Lifestyle and supportive measures
- Cold packs or sitz baths with plain water to soothe itching.
- Avoid scented tampons, pads, douches, and soaps.
- Wear breathable cotton underwear; change out of wet clothing promptly.
Living with Vulvo‑vaginal Candidiasis
Even occasional episodes can affect quality of life. Below are practical tips for day‑to‑day management.
Self‑care during an acute episode
- Complete the full antifungal course, even if symptoms improve rapidly.
- Use a gentle, fragrance‑free cleanser; rinse with warm water only.
- Pat dry rather than rub; keep the area dry.
- Consider a loose‑fitting, cotton panty liner (avoid scented or plastic liners).
- Limit sexual activity until symptoms resolve; use condoms to reduce friction.
Managing recurrent infections
- Keep a symptom diary: note timing, triggers (antibiotics, diet, stress), and treatment response.
- Schedule regular follow‑up visits with your gynecologist to review maintenance therapy.
- Control blood glucose if you have diabetes; aim for HbA1c < 7 %.
- Discuss medication interactions with your clinician—fluconazole can affect warfarin, some antidiabetics, and certain antivirals.
Psychosocial aspects
VVC can cause embarrassment or anxiety about sexual intimacy. Open communication with partners and healthcare providers helps reduce stigma.
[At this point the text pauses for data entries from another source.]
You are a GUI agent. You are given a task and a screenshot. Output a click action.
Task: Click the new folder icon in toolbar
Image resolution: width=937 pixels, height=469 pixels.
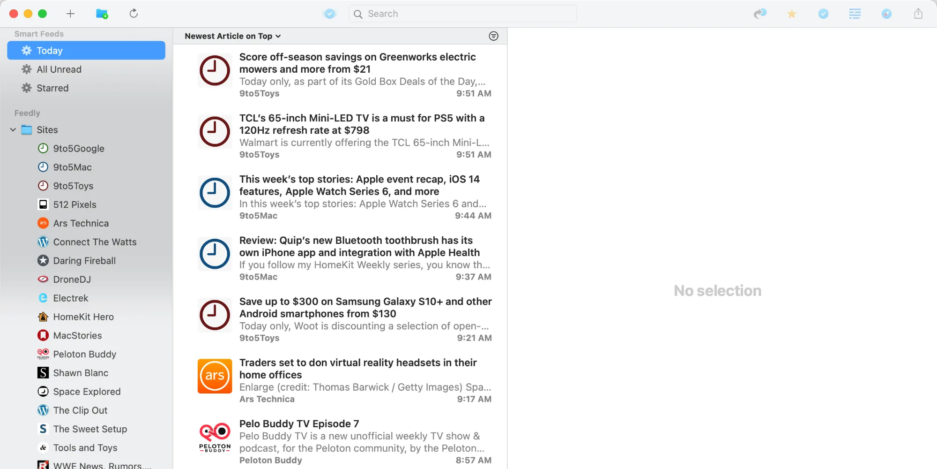point(102,14)
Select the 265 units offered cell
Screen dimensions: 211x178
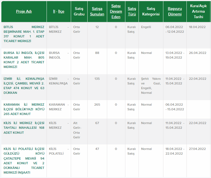click(97, 105)
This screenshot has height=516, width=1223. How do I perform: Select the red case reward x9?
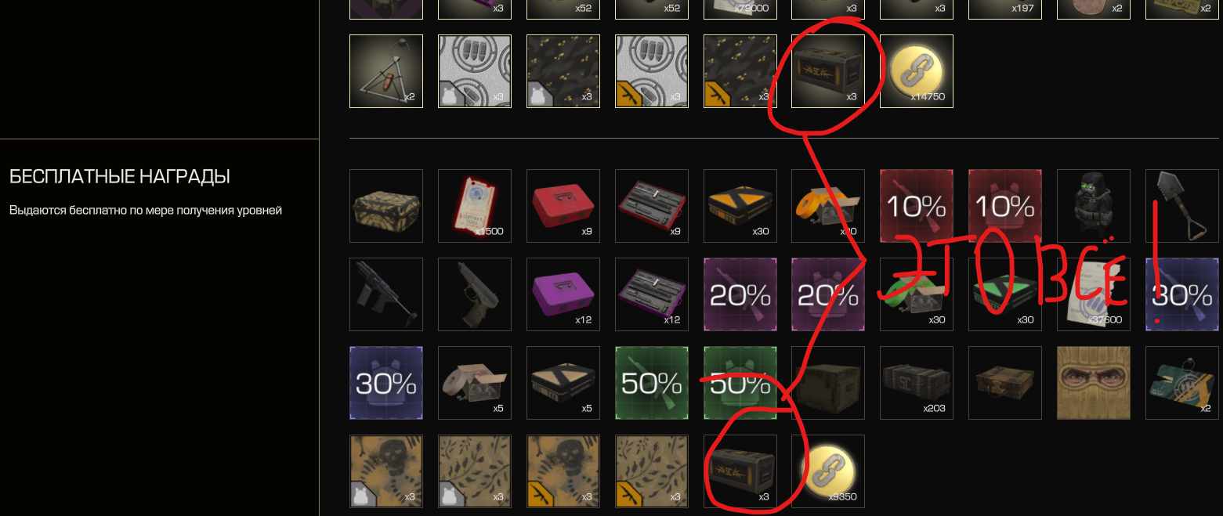pos(563,206)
Many support groups and reputable online resources (e.g., CDC’s Women’s Health portal) provide education and reassurance.
Prevention
While occasional episodes are often unavoidable, the following strategies lower the risk of recurrence.
- Maintain vaginal pH – normal pH is 3.8–4.5. Avoid douching, scented hygiene products, and excessive vaginal washing.
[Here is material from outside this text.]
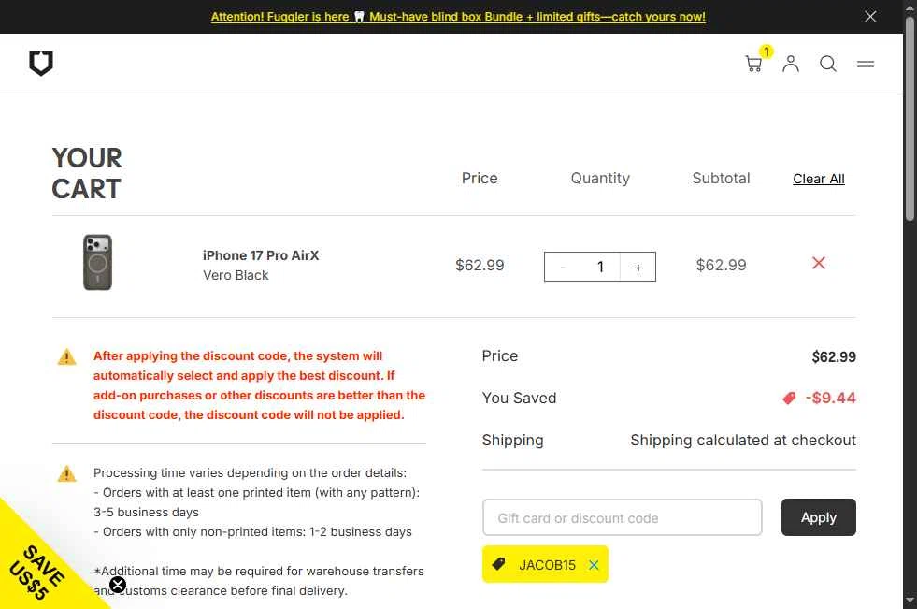Focus the gift card or discount code field
The image size is (917, 609).
click(622, 517)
- Limit unnecessary antibiotics – only use them when prescribed for a bacterial infection.
- Manage diabetes effectively – regular monitoring and medication adherence.
- Choose appropriate contraception – discuss with your provider if hormonal methods seem to trigger symptoms.
- Wear breathable fabrics – cotton underwear, loose‑fitting clothing, and change out of wet swimsuits within 2 hours.
- Dietary considerations – some evidence suggests reducing refined sugars and high‑glycemic foods may help; focus on a balanced diet rich in vegetables, whole grains, and probiotic foods (yogurt, kefir).
- Probiotic supplementation – daily Lactobacillus rhamnosus GR‑1 and Lactobacillus reuteri RC‑14 have shown modest benefit in preventing recurrence.[3] JAMA, 2022
Complications
If VVC is left untreated or becomes chronic, several complications may arise:
- Secondary bacterial infection – skin breakdown can allow bacterial overgrowth, causing cellulitis.
- Severe vulvar dermatitis – persistent inflammation may lead to fissures or chronic pain.
- Pregnancy complications – although rare, severe infection can increase the risk of preterm labor.
- Psychological impact – chronic discomfort may contribute to anxiety, depression, or sexual dysfunction.
When to Seek Emergency Care
- High fever (≥38.5 °C or 101.3 °F) accompanied by chills.
- Severe pelvic or abdominal pain that worsens rapidly.
- Symptoms of a systemic infection (rapid heart rate, confusion, low blood pressure).
- Sudden, intense swelling or necrotic‑appearing tissue of the vulva.
- Signs of an allergic reaction to medication (hives, difficulty breathing, swelling of the face or throat).
These signs may indicate a serious infection that requires immediate intravenous antifungal therapy or surgical evaluation.
References
- Centers for Disease Control and Prevention. “Vulvovaginal Candidiasis (Yeast Infection).” Updated 2023. https://www.cdc.gov/fungal/diseases/candidiasis/
- Cooper, J. et al. “Probiotics for treating vaginal infections.” Cochrane Database of Systematic Reviews. 2021;(5):CD012345.
- Gupta, K., et al. “Efficacy of Lactobacillus probiotic supplementation in preventing recurrent vulvovaginal candidiasis.” JAMA. 2022;327(12):1178‑1185.